M désigne l'offre de monnaie, V est la vitesse de la monnaie (qui est inversement proportionnelle à la demande de monnaie), P est le niveau des prix, généralement mesuré par l'IPC, et y est le produit intérieur brut réel.
Si V et y sont constants, alors toute augmentation de M doit entraîner une augmentation de P. Plus généralement, bien sûr, V et y changent, mais de manière suffisamment prévisible pour les intégrer dans les mesures de politiques économique. Une simple preuve algébrique montre que la variation en pourcentage de M plus la variation en pourcentage de V doit être approximativement égale à la variation en pourcentage de P plus la variation en pourcentage de y.
Comme on a pu le constater à la lecture de l’évolution des taux d’inflation interannuels, on a commencé à sentir depuis le dernier trimestre de l’année 2021 que le mouvement haussier des prix n’avait rien de passager et que quelque chose de plus permanent était en train de s’installer, et ce, partout dans le monde.

Consigne »
Poursuivez le texte ci-dessus sur l'offre de monnaie et l'inflation, en reprenant juste après sa dernière phrase.

Données extraites »
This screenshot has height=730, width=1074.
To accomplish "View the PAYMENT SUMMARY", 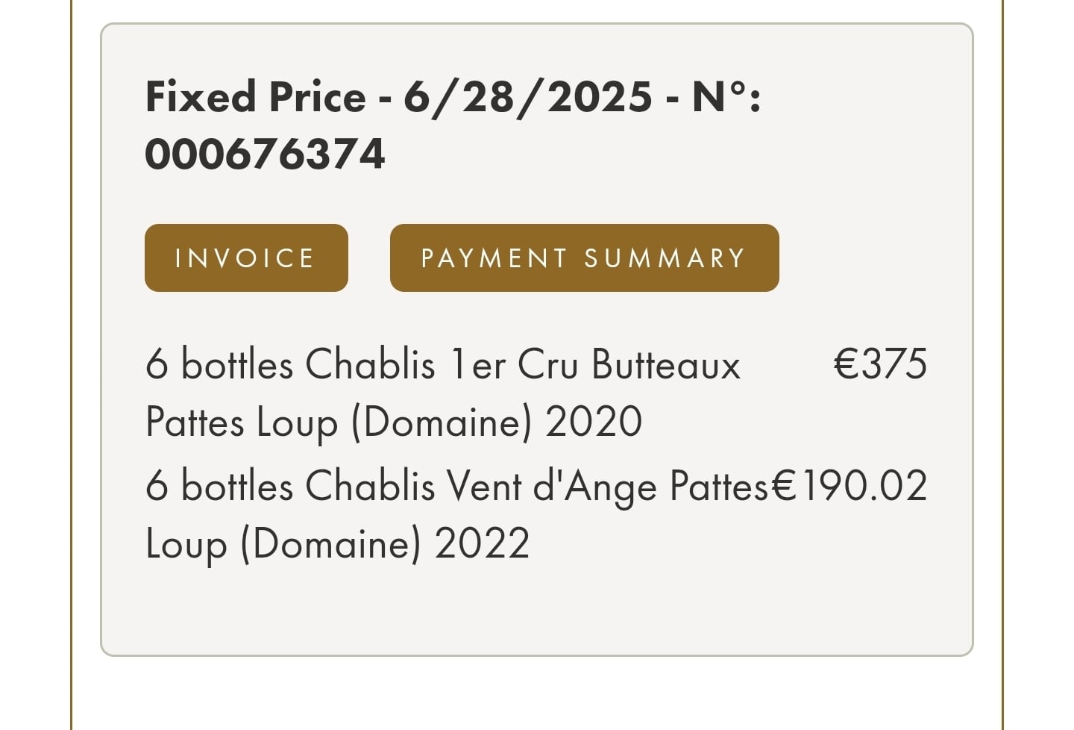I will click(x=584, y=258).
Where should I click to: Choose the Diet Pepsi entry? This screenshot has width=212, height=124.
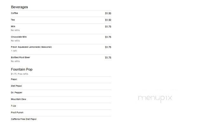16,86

---

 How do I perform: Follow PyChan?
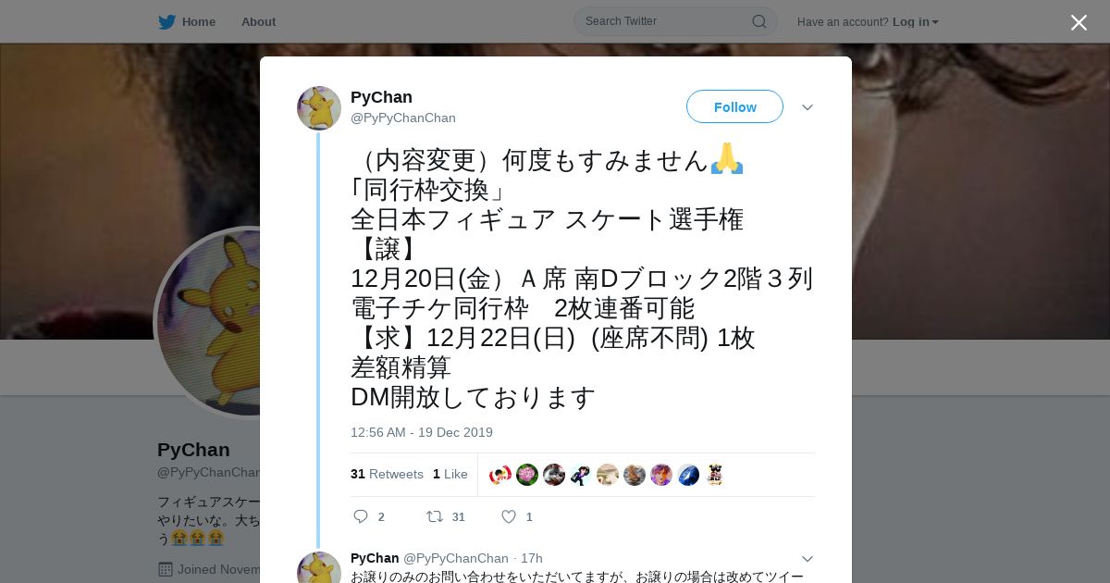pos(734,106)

Espace de réponse »
On a compris que les injections massives de liquidités opérées par les principales banques centrales pour sortir de la crise de 2008 et surtout pour financier la Covid-19, ne pouvaient pas rester sans sanction et qu’elles avaient fini par sortir le mauvais génie de sa lampe.
II.2. Politique budgétaire et déclenchement de la spirale inflationniste
Le retour de l’inflation partout dans le monde a été également consécutif aux politiques budgétaires menées par les différents pays pour soutenir un tant soit peu la consommation des ménages et maintenir l’appareil productif des entreprises. Au Maroc, la baisse de la production de 6,3% en 2020 contre une diminution de 4,1% de la consommation des ménages et une hausse de 1,7% de la demande publique, ont fait que la consommation finale intérieure n’a régressé que 2,5%.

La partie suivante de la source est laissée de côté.